I remember that I also had problems using sipp. This must be fixed in sipp (or maybe it is a configuration issue).. It does not use the Contact: URI as request URI for ACK.
It should work once you use a real client.
BTW: You can also use the lcr module for more flexible GW failover
klaus
we can help you more, if you post a comple ngrep dump
You'll find it attached. I modified the IP addresses to be in another subnet, but everything else is the same.
#
Am Freitag, den 09.12.2005, 16:37 +0100 schrieb Klaus Darilion:
sipp - the call generator with the standard scenario files for client and server mode.
I remember that I also had problems using sipp. This must be fixed in sipp (or maybe it is a configuration issue).. It does not use the Contact: URI as request URI for ACK.
Hm, a pity. I need it to do some load tests.
It should work once you use a real client.
I'll try. Thanks so far.
BTW: You can also use the lcr module for more flexible GW failover
My current solution is just a preliminary solution. In fact I already had a solution based on LCR that even worked with sipp. Unfortunately my 'real' solution must handle 10-30 Million database entries and process 200 calls per second, while still providing failover possibilities.

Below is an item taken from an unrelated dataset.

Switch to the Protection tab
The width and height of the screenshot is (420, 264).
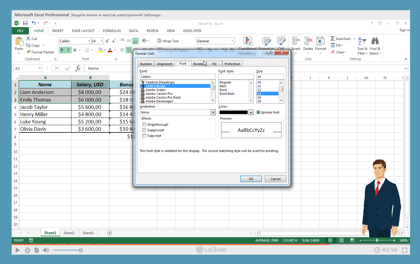coord(232,64)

After patching the SQL query in the lcr module to use a stored procedure, I had it working for 1 Million database entries with LCR ... but only for the first 300 to 500 calls, then the OpenSER lost the connection to the database. That's why I'm currently working on a solution that doesn't invole a database.
Regards, Stefan
Stefan Prelle wrote:
After patching the SQL query in the lcr module to use a stored procedure, I had it working for 1 Million database entries with LCR ... but only for the first 300 to 500 calls, then the OpenSER lost the connection to the database. That's why I'm currently working on a
It would be interesting why the database connection was lost. I've never had any issues. Could you dig into the problem?

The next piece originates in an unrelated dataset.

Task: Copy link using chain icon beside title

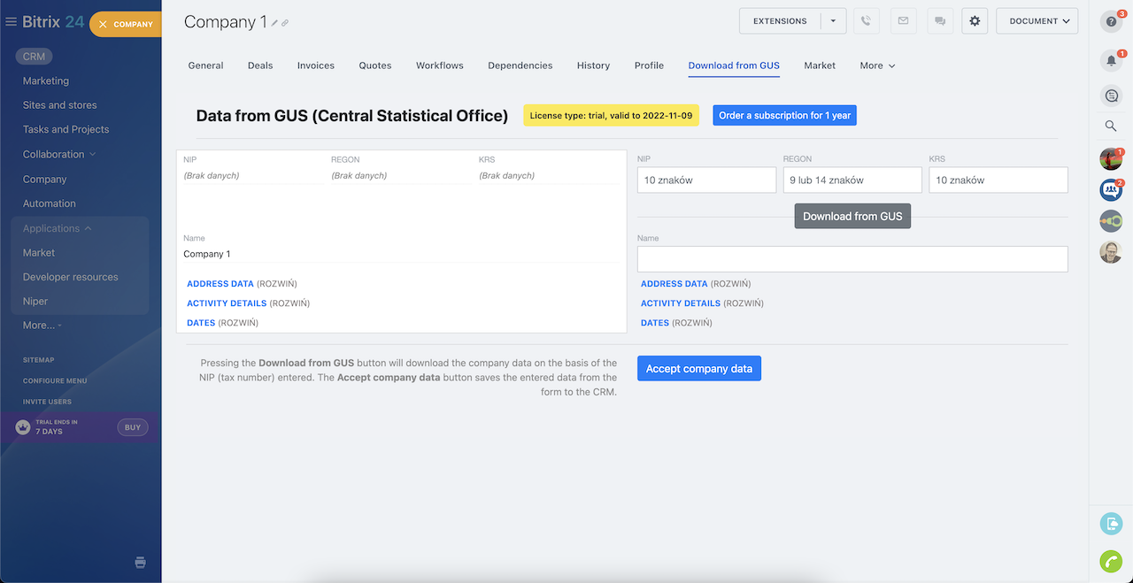Action: pos(285,23)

solution that doesn't invole a database.
Thus, how will you handle the "10-30 Million database entries" without a database?
regards klaus
Am Freitag, den 09.12.2005, 17:03 +0100 schrieb Klaus Darilion:
It would be interesting why the database connection was lost. I've never had any issues. Could you dig into the problem?
Not sure. The database is still alive - it is just that the OpenSER always tells me that the MySQL server has gone. (See my posting on 17th November) It doesn't happen when I don't use stored procedures, so it might be an MySQL driver issue. I think neither have the time nor the knowledge to trace this bug.
solution that doesn't invole a database.
Thus, how will you handle the "10-30 Million database entries" without a database?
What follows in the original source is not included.